■ SUPPLIED RECORDS
####
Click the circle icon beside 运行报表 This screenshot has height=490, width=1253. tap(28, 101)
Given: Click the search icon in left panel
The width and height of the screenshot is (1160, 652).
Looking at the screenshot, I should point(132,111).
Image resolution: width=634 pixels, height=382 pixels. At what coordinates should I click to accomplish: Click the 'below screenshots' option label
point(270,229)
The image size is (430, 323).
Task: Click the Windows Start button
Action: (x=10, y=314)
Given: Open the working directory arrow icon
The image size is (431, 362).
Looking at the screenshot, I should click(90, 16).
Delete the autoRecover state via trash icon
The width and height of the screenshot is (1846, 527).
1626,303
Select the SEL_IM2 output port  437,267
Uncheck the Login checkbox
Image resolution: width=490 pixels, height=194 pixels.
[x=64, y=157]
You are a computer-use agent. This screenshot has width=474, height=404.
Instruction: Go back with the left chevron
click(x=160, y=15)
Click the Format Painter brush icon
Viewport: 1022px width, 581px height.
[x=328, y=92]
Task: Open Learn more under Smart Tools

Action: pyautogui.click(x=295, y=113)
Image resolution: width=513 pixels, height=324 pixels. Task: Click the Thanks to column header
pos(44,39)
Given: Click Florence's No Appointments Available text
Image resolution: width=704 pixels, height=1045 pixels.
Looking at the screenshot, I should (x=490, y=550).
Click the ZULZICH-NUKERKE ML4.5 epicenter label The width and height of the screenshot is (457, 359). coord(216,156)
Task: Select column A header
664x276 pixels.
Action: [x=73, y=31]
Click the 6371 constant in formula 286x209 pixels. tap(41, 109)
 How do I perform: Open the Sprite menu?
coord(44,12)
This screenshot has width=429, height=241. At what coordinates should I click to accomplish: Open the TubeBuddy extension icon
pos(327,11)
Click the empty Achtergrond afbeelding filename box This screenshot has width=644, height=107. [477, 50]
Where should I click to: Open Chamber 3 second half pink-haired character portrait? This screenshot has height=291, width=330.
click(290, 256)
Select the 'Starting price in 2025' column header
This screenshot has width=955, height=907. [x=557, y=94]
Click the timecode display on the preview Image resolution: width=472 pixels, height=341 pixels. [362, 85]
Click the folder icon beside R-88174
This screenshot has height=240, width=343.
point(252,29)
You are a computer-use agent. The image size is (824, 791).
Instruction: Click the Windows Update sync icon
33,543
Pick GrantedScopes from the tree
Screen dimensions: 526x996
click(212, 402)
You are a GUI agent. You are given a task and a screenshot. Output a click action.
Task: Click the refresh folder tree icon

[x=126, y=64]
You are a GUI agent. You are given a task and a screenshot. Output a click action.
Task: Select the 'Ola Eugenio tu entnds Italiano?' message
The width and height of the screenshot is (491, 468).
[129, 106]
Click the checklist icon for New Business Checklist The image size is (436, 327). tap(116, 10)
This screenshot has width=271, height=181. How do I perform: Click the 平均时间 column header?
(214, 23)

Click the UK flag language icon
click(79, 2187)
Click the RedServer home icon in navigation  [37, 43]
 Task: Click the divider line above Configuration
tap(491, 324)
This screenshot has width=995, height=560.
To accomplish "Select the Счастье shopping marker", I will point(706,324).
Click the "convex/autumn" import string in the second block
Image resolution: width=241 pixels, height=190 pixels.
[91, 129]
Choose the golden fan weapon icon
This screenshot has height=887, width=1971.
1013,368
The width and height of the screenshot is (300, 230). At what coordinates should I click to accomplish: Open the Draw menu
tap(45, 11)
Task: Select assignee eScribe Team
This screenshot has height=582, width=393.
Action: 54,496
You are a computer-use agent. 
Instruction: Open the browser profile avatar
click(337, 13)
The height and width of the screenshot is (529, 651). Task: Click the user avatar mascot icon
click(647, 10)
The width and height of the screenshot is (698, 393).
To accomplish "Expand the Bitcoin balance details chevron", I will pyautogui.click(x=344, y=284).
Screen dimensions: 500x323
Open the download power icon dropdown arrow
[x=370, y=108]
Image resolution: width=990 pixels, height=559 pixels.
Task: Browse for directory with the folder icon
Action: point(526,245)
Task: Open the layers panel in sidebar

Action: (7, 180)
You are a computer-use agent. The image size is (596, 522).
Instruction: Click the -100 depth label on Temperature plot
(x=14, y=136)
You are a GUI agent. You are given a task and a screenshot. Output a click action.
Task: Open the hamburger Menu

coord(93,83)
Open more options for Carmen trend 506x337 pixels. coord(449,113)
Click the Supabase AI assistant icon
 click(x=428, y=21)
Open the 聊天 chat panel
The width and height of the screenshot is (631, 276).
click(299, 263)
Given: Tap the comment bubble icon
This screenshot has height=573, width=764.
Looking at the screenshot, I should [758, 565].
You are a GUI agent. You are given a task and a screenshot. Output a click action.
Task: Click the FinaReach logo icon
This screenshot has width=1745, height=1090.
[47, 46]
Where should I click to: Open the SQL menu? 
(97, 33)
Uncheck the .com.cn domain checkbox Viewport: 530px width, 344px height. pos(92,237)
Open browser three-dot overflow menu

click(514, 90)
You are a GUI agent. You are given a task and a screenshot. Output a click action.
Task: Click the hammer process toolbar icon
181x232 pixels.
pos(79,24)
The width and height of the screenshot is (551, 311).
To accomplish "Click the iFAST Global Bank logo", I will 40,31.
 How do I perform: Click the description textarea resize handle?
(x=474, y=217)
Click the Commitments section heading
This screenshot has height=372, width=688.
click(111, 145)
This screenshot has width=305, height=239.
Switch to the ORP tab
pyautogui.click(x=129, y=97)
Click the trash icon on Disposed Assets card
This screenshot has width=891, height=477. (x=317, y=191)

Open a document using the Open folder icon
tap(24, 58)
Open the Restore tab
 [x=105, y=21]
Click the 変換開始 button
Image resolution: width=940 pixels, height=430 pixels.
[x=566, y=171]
####
■ TRY IT
The response should be an exact repeat of the data above.

■ THE ANSWER
Click the circle icon beside 运行报表 This screenshot has height=490, width=1253. tap(28, 101)
Given: Click the search icon in left panel
The width and height of the screenshot is (1160, 652).
Looking at the screenshot, I should point(132,111).
Image resolution: width=634 pixels, height=382 pixels. At what coordinates should I click to accomplish: Click the 'below screenshots' option label
point(270,229)
The image size is (430, 323).
Task: Click the Windows Start button
Action: (x=10, y=314)
Given: Open the working directory arrow icon
The image size is (431, 362).
Looking at the screenshot, I should click(90, 16).
Delete the autoRecover state via trash icon
The width and height of the screenshot is (1846, 527).
1626,303
Select the SEL_IM2 output port  437,267
Uncheck the Login checkbox
Image resolution: width=490 pixels, height=194 pixels.
[x=64, y=157]
You are a computer-use agent. This screenshot has width=474, height=404.
Instruction: Go back with the left chevron
click(x=160, y=15)
Click the Format Painter brush icon
Viewport: 1022px width, 581px height.
[x=328, y=92]
Task: Open Learn more under Smart Tools

Action: pyautogui.click(x=295, y=113)
Image resolution: width=513 pixels, height=324 pixels. Task: Click the Thanks to column header
pos(44,39)
Given: Click Florence's No Appointments Available text
Image resolution: width=704 pixels, height=1045 pixels.
Looking at the screenshot, I should (x=490, y=550).
Click the ZULZICH-NUKERKE ML4.5 epicenter label The width and height of the screenshot is (457, 359). coord(216,156)
Task: Select column A header
664x276 pixels.
Action: [x=73, y=31]
Click the 6371 constant in formula 286x209 pixels. tap(41, 109)
 How do I perform: Open the Sprite menu?
coord(44,12)
This screenshot has width=429, height=241. At what coordinates should I click to accomplish: Open the TubeBuddy extension icon
pos(327,11)
Click the empty Achtergrond afbeelding filename box This screenshot has width=644, height=107. [477, 50]
Where should I click to: Open Chamber 3 second half pink-haired character portrait? This screenshot has height=291, width=330.
click(290, 256)
Select the 'Starting price in 2025' column header
This screenshot has width=955, height=907. [x=557, y=94]
Click the timecode display on the preview Image resolution: width=472 pixels, height=341 pixels. [362, 85]
Click the folder icon beside R-88174
This screenshot has height=240, width=343.
point(252,29)
You are a computer-use agent. The image size is (824, 791).
Instruction: Click the Windows Update sync icon
33,543
Pick GrantedScopes from the tree
Screen dimensions: 526x996
click(212, 402)
You are a GUI agent. You are given a task and a screenshot. Output a click action.
Task: Click the refresh folder tree icon

[x=126, y=64]
You are a GUI agent. You are given a task and a screenshot. Output a click action.
Task: Select the 'Ola Eugenio tu entnds Italiano?' message
The width and height of the screenshot is (491, 468).
[129, 106]
Click the checklist icon for New Business Checklist The image size is (436, 327). tap(116, 10)
This screenshot has width=271, height=181. How do I perform: Click the 平均时间 column header?
(214, 23)

Click the UK flag language icon
click(79, 2187)
Click the RedServer home icon in navigation  [37, 43]
 Task: Click the divider line above Configuration
tap(491, 324)
This screenshot has width=995, height=560.
To accomplish "Select the Счастье shopping marker", I will point(706,324).
Click the "convex/autumn" import string in the second block
Image resolution: width=241 pixels, height=190 pixels.
[91, 129]
Choose the golden fan weapon icon
This screenshot has height=887, width=1971.
1013,368
The width and height of the screenshot is (300, 230). At what coordinates should I click to accomplish: Open the Draw menu
tap(45, 11)
Task: Select assignee eScribe Team
This screenshot has height=582, width=393.
Action: 54,496
You are a computer-use agent. 
Instruction: Open the browser profile avatar
click(337, 13)
The height and width of the screenshot is (529, 651). Task: Click the user avatar mascot icon
click(647, 10)
The width and height of the screenshot is (698, 393).
To accomplish "Expand the Bitcoin balance details chevron", I will pyautogui.click(x=344, y=284).
Screen dimensions: 500x323
Open the download power icon dropdown arrow
[x=370, y=108]
Image resolution: width=990 pixels, height=559 pixels.
Task: Browse for directory with the folder icon
Action: point(526,245)
Task: Open the layers panel in sidebar

Action: (7, 180)
You are a computer-use agent. The image size is (596, 522).
Instruction: Click the -100 depth label on Temperature plot
(x=14, y=136)
You are a GUI agent. You are given a task and a screenshot. Output a click action.
Task: Open the hamburger Menu

coord(93,83)
Open more options for Carmen trend 506x337 pixels. coord(449,113)
Click the Supabase AI assistant icon
 click(x=428, y=21)
Open the 聊天 chat panel
The width and height of the screenshot is (631, 276).
click(299, 263)
Given: Tap the comment bubble icon
This screenshot has height=573, width=764.
Looking at the screenshot, I should [758, 565].
You are a GUI agent. You are given a task and a screenshot. Output a click action.
Task: Click the FinaReach logo icon
This screenshot has width=1745, height=1090.
[47, 46]
Where should I click to: Open the SQL menu? 
(97, 33)
Uncheck the .com.cn domain checkbox Viewport: 530px width, 344px height. pos(92,237)
Open browser three-dot overflow menu

click(514, 90)
You are a GUI agent. You are given a task and a screenshot. Output a click action.
Task: Click the hammer process toolbar icon
181x232 pixels.
pos(79,24)
The width and height of the screenshot is (551, 311).
To accomplish "Click the iFAST Global Bank logo", I will 40,31.
 How do I perform: Click the description textarea resize handle?
(x=474, y=217)
Click the Commitments section heading
This screenshot has height=372, width=688.
click(111, 145)
This screenshot has width=305, height=239.
Switch to the ORP tab
pyautogui.click(x=129, y=97)
Click the trash icon on Disposed Assets card
This screenshot has width=891, height=477. (x=317, y=191)

Open a document using the Open folder icon
tap(24, 58)
Open the Restore tab
 [x=105, y=21]
Click the 変換開始 button
Image resolution: width=940 pixels, height=430 pixels.
[x=566, y=171]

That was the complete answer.